■ PASSAGE FOR REVIEW:
Martha May Eliot (April 7, 1891 – February 14, 1978), was a foremost pediatrician and specialist in public health, an assistant director for WHO, and an architect of New Deal and postwar programs for maternal and child health. Her first important research, community studies of rickets in New Haven, Connecticut, and Puerto Rico, explored issues at the heart of social medicine. Together with Edwards A. Park, her research established that public health measures (dietary supplementation with vitamin D) could prevent and reverse the early onset of rickets.

Biography 
Martha May Eliot was born in Dorchester, Massachusetts in 1891, to Christopher Rhodes Eliot, a Unitarian minister, and Mary Jackson May. Her father was a scion of the Eliot family, an influential American family that is regarded as one of the Boston Brahmins, originating in Boston, whose ancestors became wealthy and held sway over the American education system in the late 19th and early 20th centuries. Her grandfather, William G. Eliot, was the first chancellor of Washington University in St. Louis. The poet, playwright, critic, and Nobel laureate T.S. Eliot was her first cousin.

During undergraduate study at Bryn Mawr College she met Ethel Collins Dunham, who was to become her life partner. After completing their undergraduate education, the two enrolled together at Johns Hopkins University School of Medicine in 1914.

In 1918, Eliot graduated from medical school at Johns Hopkins University. As early as her second year of medical school, Dr. Eliot hoped to become "some kind of social doctor." She taught at Yale University's department of pediatrics from 1921 to 1935. For most of these years, Dr. Eliot also directed the National Children's Bureau Division of Child and Maternal Health (1924–1934). She later accepted a full-time position at the bureau, becoming bureau chief in 1951. In 1956, she left the bureau to become department chairman of child and maternal health at Harvard School of Public Health.

■ STORED DATA:

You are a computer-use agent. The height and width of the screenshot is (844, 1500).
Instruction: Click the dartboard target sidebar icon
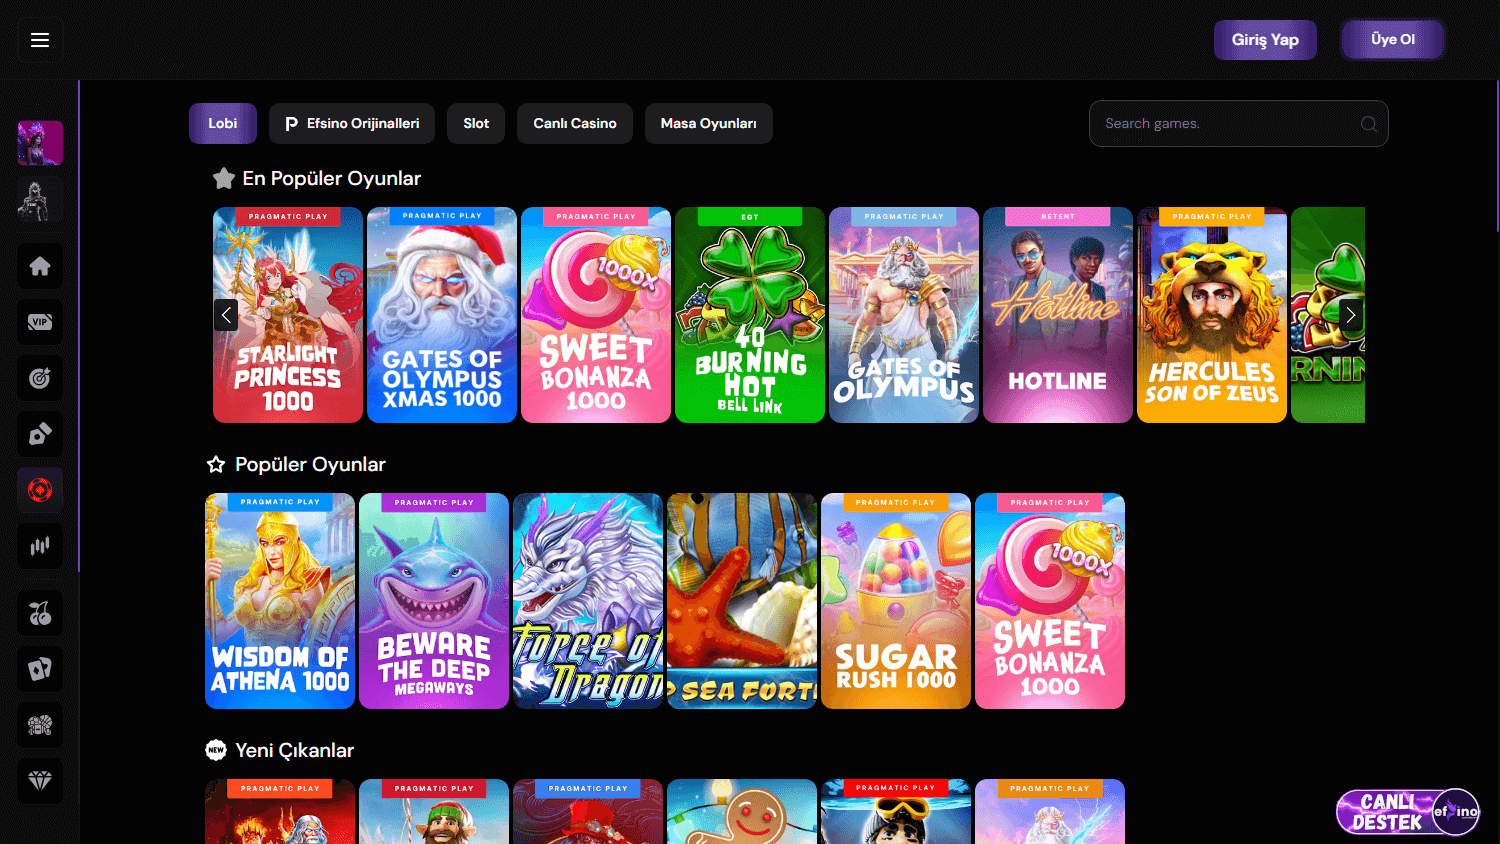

■ WORK REQUEST A:
Answer these questions using the text on Martha May Eliot:
(i) Where did her community studies of rickets take place?
(ii) Which relative of hers was the first chancellor of Washington University in St. Louis?
(iii) In what year did she become bureau chief?
■ WORK REQUEST B:
Rewrite the stretch of the text on Martha May Eliot from "During undergraduate study" through "Medicine in 1914.", substituting "Vassar College" for "Bryn Mawr College".

■ RESPONSE BOX A:
(i) New Haven, Connecticut, and Puerto Rico
(ii) Her grandfather, William G. Eliot
(iii) 1951

■ RESPONSE BOX B:
During undergraduate study at Vassar College she met Ethel Collins Dunham, who was to become her life partner. After completing their undergraduate education, the two enrolled together at Johns Hopkins University School of Medicine in 1914.